Dataset items
--------

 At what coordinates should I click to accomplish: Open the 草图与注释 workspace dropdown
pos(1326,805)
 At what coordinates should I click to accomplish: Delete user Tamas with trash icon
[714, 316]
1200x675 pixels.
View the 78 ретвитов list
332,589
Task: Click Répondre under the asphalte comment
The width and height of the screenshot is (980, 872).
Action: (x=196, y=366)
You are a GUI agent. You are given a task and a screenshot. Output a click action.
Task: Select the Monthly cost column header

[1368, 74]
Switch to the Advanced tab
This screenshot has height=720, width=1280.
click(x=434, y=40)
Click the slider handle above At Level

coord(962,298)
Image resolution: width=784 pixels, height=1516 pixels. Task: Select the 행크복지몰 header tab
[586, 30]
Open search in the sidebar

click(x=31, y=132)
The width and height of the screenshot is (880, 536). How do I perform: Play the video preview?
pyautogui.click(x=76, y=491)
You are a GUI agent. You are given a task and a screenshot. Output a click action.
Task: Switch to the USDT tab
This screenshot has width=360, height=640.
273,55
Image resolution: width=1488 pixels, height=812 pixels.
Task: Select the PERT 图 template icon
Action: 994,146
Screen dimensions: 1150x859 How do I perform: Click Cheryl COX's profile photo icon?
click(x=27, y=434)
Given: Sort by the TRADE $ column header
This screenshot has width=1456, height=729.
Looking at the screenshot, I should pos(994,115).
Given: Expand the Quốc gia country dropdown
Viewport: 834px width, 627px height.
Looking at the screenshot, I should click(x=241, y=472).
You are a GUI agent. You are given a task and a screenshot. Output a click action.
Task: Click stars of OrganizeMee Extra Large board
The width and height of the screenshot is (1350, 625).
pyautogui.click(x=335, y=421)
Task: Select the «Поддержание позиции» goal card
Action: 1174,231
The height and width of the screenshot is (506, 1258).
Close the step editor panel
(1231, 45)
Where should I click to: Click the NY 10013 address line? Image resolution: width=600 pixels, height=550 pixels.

--------

Repeat each line of the data exactly as it appears above.

 At what coordinates should I click to accomplish: Open the 草图与注释 workspace dropdown
pos(1326,805)
 At what coordinates should I click to accomplish: Delete user Tamas with trash icon
[714, 316]
1200x675 pixels.
View the 78 ретвитов list
332,589
Task: Click Répondre under the asphalte comment
The width and height of the screenshot is (980, 872).
Action: (x=196, y=366)
You are a GUI agent. You are given a task and a screenshot. Output a click action.
Task: Select the Monthly cost column header

[1368, 74]
Switch to the Advanced tab
This screenshot has height=720, width=1280.
click(x=434, y=40)
Click the slider handle above At Level

coord(962,298)
Image resolution: width=784 pixels, height=1516 pixels. Task: Select the 행크복지몰 header tab
[586, 30]
Open search in the sidebar

click(x=31, y=132)
The width and height of the screenshot is (880, 536). How do I perform: Play the video preview?
pyautogui.click(x=76, y=491)
You are a GUI agent. You are given a task and a screenshot. Output a click action.
Task: Switch to the USDT tab
This screenshot has width=360, height=640.
273,55
Image resolution: width=1488 pixels, height=812 pixels.
Task: Select the PERT 图 template icon
Action: 994,146
Screen dimensions: 1150x859 How do I perform: Click Cheryl COX's profile photo icon?
click(x=27, y=434)
Given: Sort by the TRADE $ column header
This screenshot has width=1456, height=729.
Looking at the screenshot, I should pos(994,115).
Given: Expand the Quốc gia country dropdown
Viewport: 834px width, 627px height.
Looking at the screenshot, I should click(x=241, y=472).
You are a GUI agent. You are given a task and a screenshot. Output a click action.
Task: Click stars of OrganizeMee Extra Large board
The width and height of the screenshot is (1350, 625).
pyautogui.click(x=335, y=421)
Task: Select the «Поддержание позиции» goal card
Action: 1174,231
The height and width of the screenshot is (506, 1258).
Close the step editor panel
(1231, 45)
Where should I click to: Click the NY 10013 address line? Image resolution: width=600 pixels, height=550 pixels.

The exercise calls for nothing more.